Several archaeologists, making the most of the cooler early morning hours, are painstakingly restoring the crumbling corners. They nod sagely as we pass, before returning to their work. One of the smaller pyramids, restored in the 1980s, bears a smooth rendered exterior. But it looks a little cartoonish and I veer towards the untouched structures. There’s an air of defiance about them as they stand firm against the sands that are trying to swallow them up.
Indeed, it was an act of resistance that led to the pyramids at Meroë being built in the first place. “History tells us that Kushite King Arakamani (Ergamenes) grew tired of the power wielded by the high priests, so when they sent the order for him to kill himself, he responded by having them all murdered instead,” says Hitam. The rebellion issued in a new era of Meroitic culture: the almighty Egyptian god Amun-Ra was downgraded in favour of the lion god Abedemak, the (still-undeciphered) Meroitic script was created and queens ruled the army.
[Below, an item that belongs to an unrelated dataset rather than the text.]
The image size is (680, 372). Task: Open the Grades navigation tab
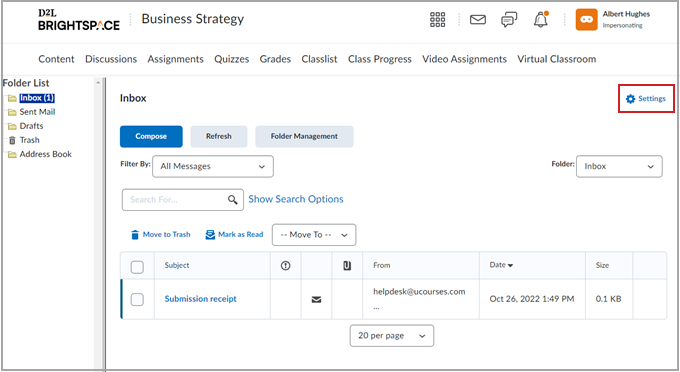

As we enter one of the narrow tombs, Hitam points to the walls. “See how the kings stand taller than the gods? You’ll never see that in Egypt,” he says. “The kings controlled everything, except death, so they built the pyramids for [their] immortality.” We exit into the burgeoning sunlight.
Unharassed by touts or hemmed in by barriers, I get a genuine sense of exploration as we duck into different doorways and I run my fingers lightly over the ancient etching on the walls. Eventually, we come to tomb number six, which belonged to the warrior queen, Amanishakheto. It was the first one destroyed by Ferlini in his search for gold and the one in which he hit the jackpot, unearthing a stash of jewellery hidden near the apex. In brutish fashion, he crowbarred the cartouche of her face off the slabs of stone at the entrance — but it has since been replaced with a replica, and I trace my finger over three scratches raked across her cheek. “What are these?” I ask. “They’re the tribal markings of Kushite women,” Hitam explains.
The heat is rising fast. Here, the dry air doesn’t just make you sweat; it blasts the moisture from you like a hairdryer, so we take a chance and make our way to the old Royal City of Meroë nearby. We find it closed for excavations, but at the gate meet Mawya, a third-generation guardian whose grandfather helped the first archaeologists unearth the site in 1909. I ask him for stories of the past. He leans on the door frame and looks far into the distance. “My grandmother told me that during the rainy season, they’d all run to collect the gold when it washed from the tombs to the surface.”
It’s time to return to Khartoum, but en route we stop at the home of Mr Hassan and his wife, Zakia. Sitting on weathered plastic chairs, we enjoy the cool shade of their whitewashed compound. Hitam looks at me to see if I’ve noticed anything, but he needn’t have. As Zakia hands me a flute of piping hot coffee, I catch sight of a trio of tribal markings flowing, like dry riverbeds, towards her jaw. They’re exactly like those marking the likeness of Queen Amanishakheto at Meroë. A true Nubian, Zakia’s ancestors are direct descendants of the Kushites. All of a sudden ancient history doesn’t seem so distant.